07 Jan Affordable Care Act Taxes Repealed in Last-Minute Spending Bill
As part of a year-end government spending package, President Trump signed into law an appropriations package that includes a repeal of taxes contained in the 2010 Affordable Care Act (ACA). Originally established to fund implementation of federal and state marketplace exchanges, these include: 1) the Health Insurance Tax (HIT), an annual fee assessed to health insurance providers that is based on market share and is typically passed on to consumers through higher premiums and 2) the Cadillac tax, a 40 percent excise tax on certain high cost health insurance plans that could cause employers to reduce health care spending. The spending package also repeals a 2.3 percent excise tax on certain medical devices applied to manufacturers and suppliers.
How the HIT Could Have Affected Health Care Costs
The HIT started at $8 billion in 2014, increased to $11.3 billion in 2015 and 2016, had a moratorium in 2017, and was reinstated at $14.3 billion in 2018. However, it was suspended by Congress in 2019 due to concerns that it would negatively impact consumers. If Congress had allowed the moratorium to lapse, analysts contend that health insurers would have faced an estimated $16 billion in fees. In addition, consumers across all 50 states would have experienced 2.2 percent premium increases in 2020 and subsequent years.
As established, the HIT applies to plans sold via the on-exchange and off-exchange individual market, large and small group markets, and insured public programs including Medicare Advantage, Medicare Part D and Medicaid Managed Care. A recent study by the consulting firm Oliver Wyman predicted that, over the next 10 years, premium increases would range from $2,473 per person in the individual market to $5,824 per family in the small group market. The HIT was also expected to drive up premiums within the managed Medicaid and Medicare Advantage insurance markets, with projected increases of $3,052 per Medicare Advantage member and $1,988 per Medicaid managed care member.
The Long-Contested Cadillac Tax
Passed in 2010, the Cadillac tax provision called for employers to start paying the 40 percent excise tax when the total spending on a health plan, including employer and employee premium contributions, exceeded $10,200 for individuals and $27,500 for a family.
The Cadillac tax was originally intended to lower health spending and reduce the federal deficit. However, soon after it was enacted, bi-partisan opponents – including labor unions that traditionally negotiate for generous health benefits at the expense of higher wages – warned it would cause healthcare costs to climb for a broader segment of the population than expected.
For example, a study by the International Foundation of Employee Benefit Plans indicated that nearly 60 percent of employers and other health care plan sponsors were expected to trigger the 40 percent tax for individuals and families reaching the dollar threshold. Of those employers, roughly 40 percent would immediately pare down their health plans to avoid the tax and a nearly equal percentage would do so before the 2018 effective date.

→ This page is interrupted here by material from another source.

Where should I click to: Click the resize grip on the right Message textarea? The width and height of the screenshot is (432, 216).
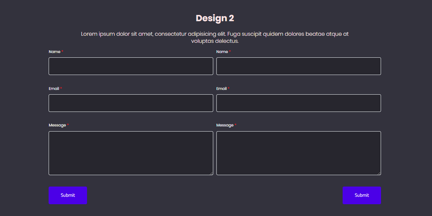(x=379, y=173)
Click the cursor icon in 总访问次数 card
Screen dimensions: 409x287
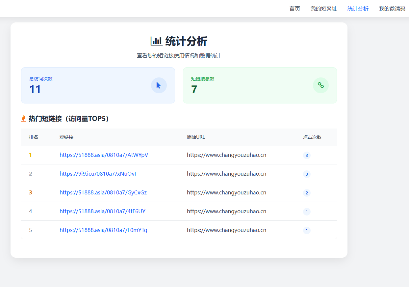point(159,85)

Congress denounced the Cadillac tax for years and continuously delayed its implementation. However, only recently did both the House and Senate pass similar legislation calling for its permanent repeal, enabling the president to sign it into law.
What does this mean for employers?
Many employers have already negotiated and purchased health insurance plans for 2020 based on implementation of the HIT. They should be sure to contact their providers, employee benefits consultants or brokers to discuss possible rate adjustments.
While repealing the Cadillac tax means the federal deficit is estimated to grow, how to address this challenge remains a topic of debate among public policymakers and economists alike. Clearly, the voices of employers that provide health insurance benefits have been heard.